D'ailleurs, la couleur est elle aussi un argument phare du propos. Outre les coloris visant appuyer le caractère factice de la mode, le réalisateur propose ironiquement quelques scènes "conte de fées" en poussant le côté parfait et lisse des images dans ses derniers retranchements. Ainsi, les scènes dégoulinantes de niaiserie comme celle de la robe de mariée prennent toute leur saveur si l'on emploie un second niveau de lecture. Par ailleurs, les tons généralement vifs et gais des décors rendent le cadre particulièrement animé et permettent à Audrey Hepburn d'être encore plus lumineuse que d'habitude, ce qui est finalement paradoxal quand on voit que son personnage s'habille avec de vêtements simples et ternes.


Cette opposition est bien évidemment là pour marquer le fossé qui sépare le monde de la libraire et celui du photographe.
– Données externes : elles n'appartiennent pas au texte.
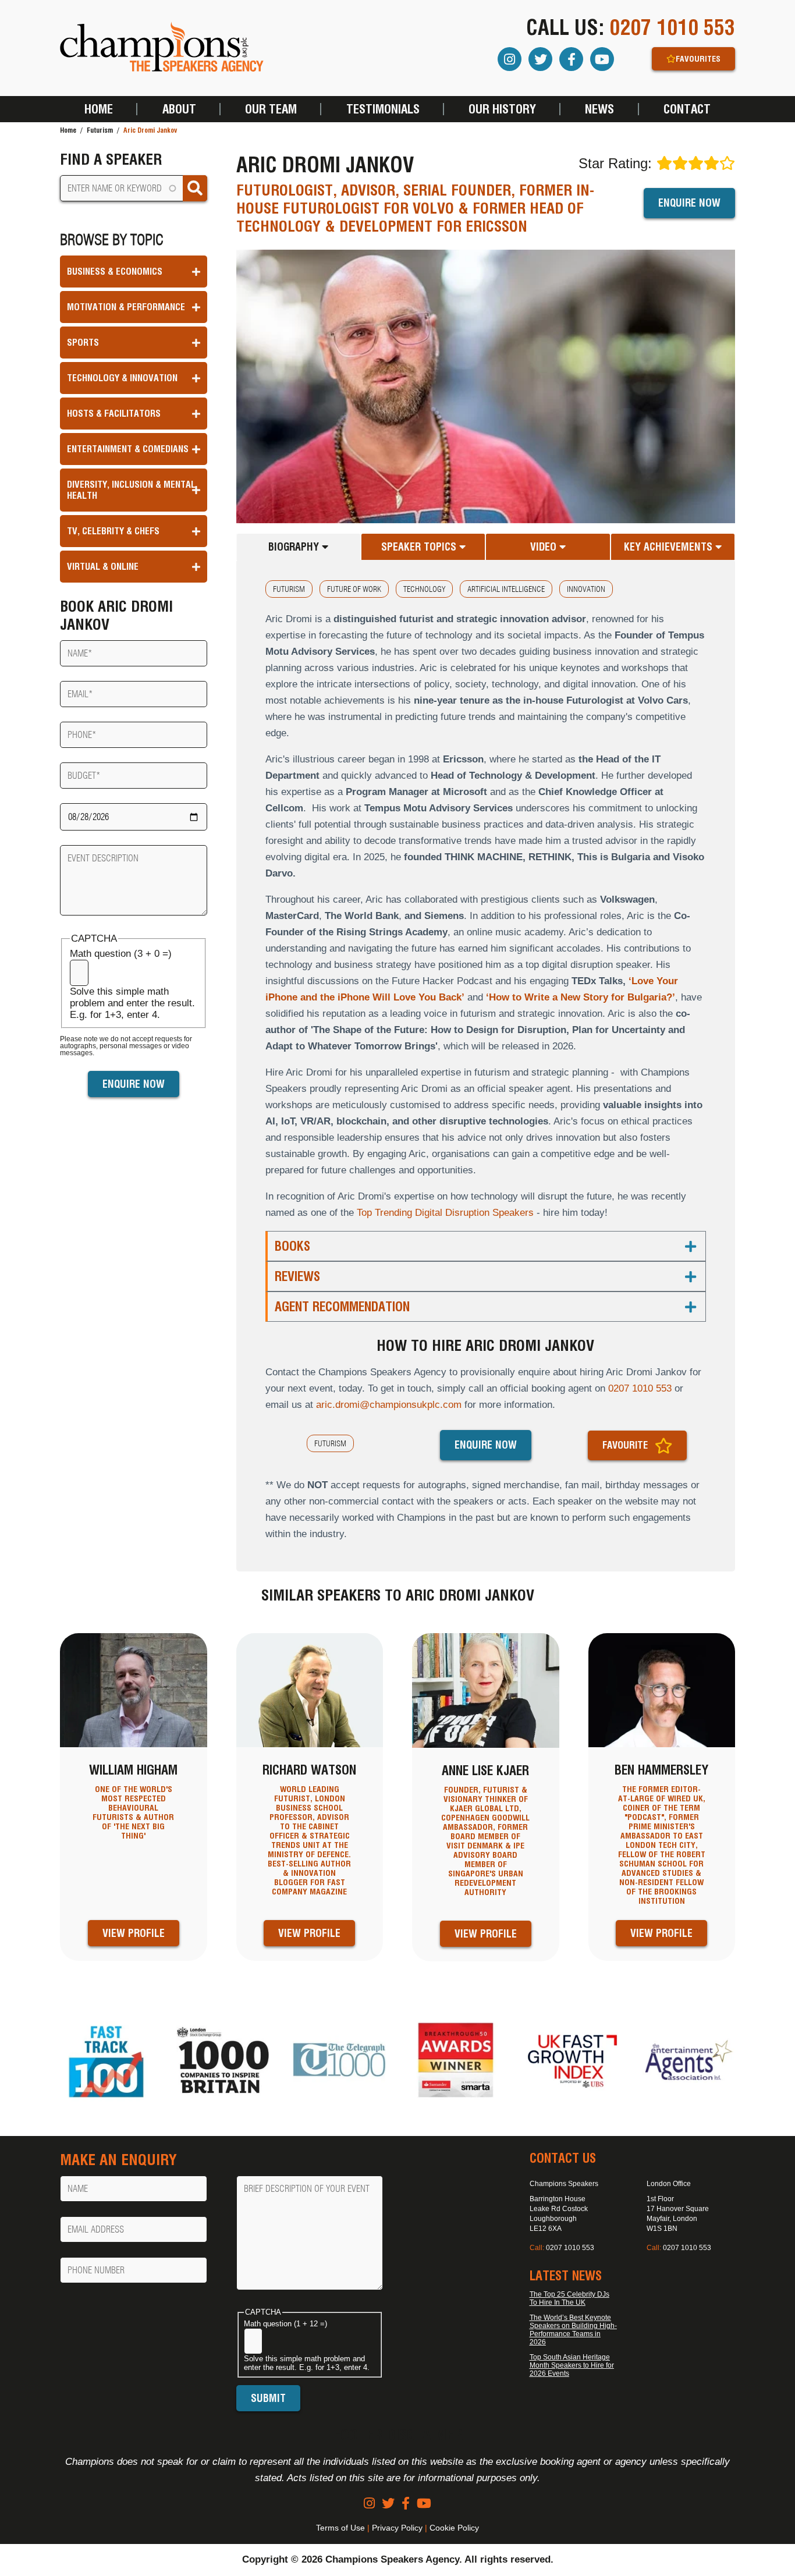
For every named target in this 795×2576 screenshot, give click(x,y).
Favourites (698, 58)
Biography (295, 547)
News (599, 109)
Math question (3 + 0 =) (121, 953)
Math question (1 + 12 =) (285, 2323)
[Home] (162, 48)
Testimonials (383, 109)
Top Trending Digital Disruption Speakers (445, 1212)
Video (544, 547)
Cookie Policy (454, 2527)
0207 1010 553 (672, 27)
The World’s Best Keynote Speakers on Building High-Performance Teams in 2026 (573, 2330)
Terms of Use (340, 2527)
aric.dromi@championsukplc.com (389, 1404)
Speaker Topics (420, 547)
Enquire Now (689, 203)
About (179, 109)
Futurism (100, 130)
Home (98, 109)
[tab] (298, 547)
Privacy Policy (397, 2527)
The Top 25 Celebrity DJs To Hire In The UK (569, 2298)
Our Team (271, 109)
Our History (502, 109)
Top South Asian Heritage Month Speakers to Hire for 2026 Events (572, 2365)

Le film porte un regard amusé sur ces deux milieux mais ne prend pas parti. L'hystérie des rédactrices du Quality Magazine est tout aussi moquée que l'anticonformisme des intellectuels parisiens, ce qui permet à l'ensemble de rester très léger.


Stanley Donen reprend donc quelques codes du conte pour faire de cette comédie musicale un joyau coloré. La prestation d'Audrey Hepburn véhicule une énergie folle qui m'a personnellement scotché sur mon siège. Une chose est sûre, je me souviendrai longtemps de cette drôle de frimousse !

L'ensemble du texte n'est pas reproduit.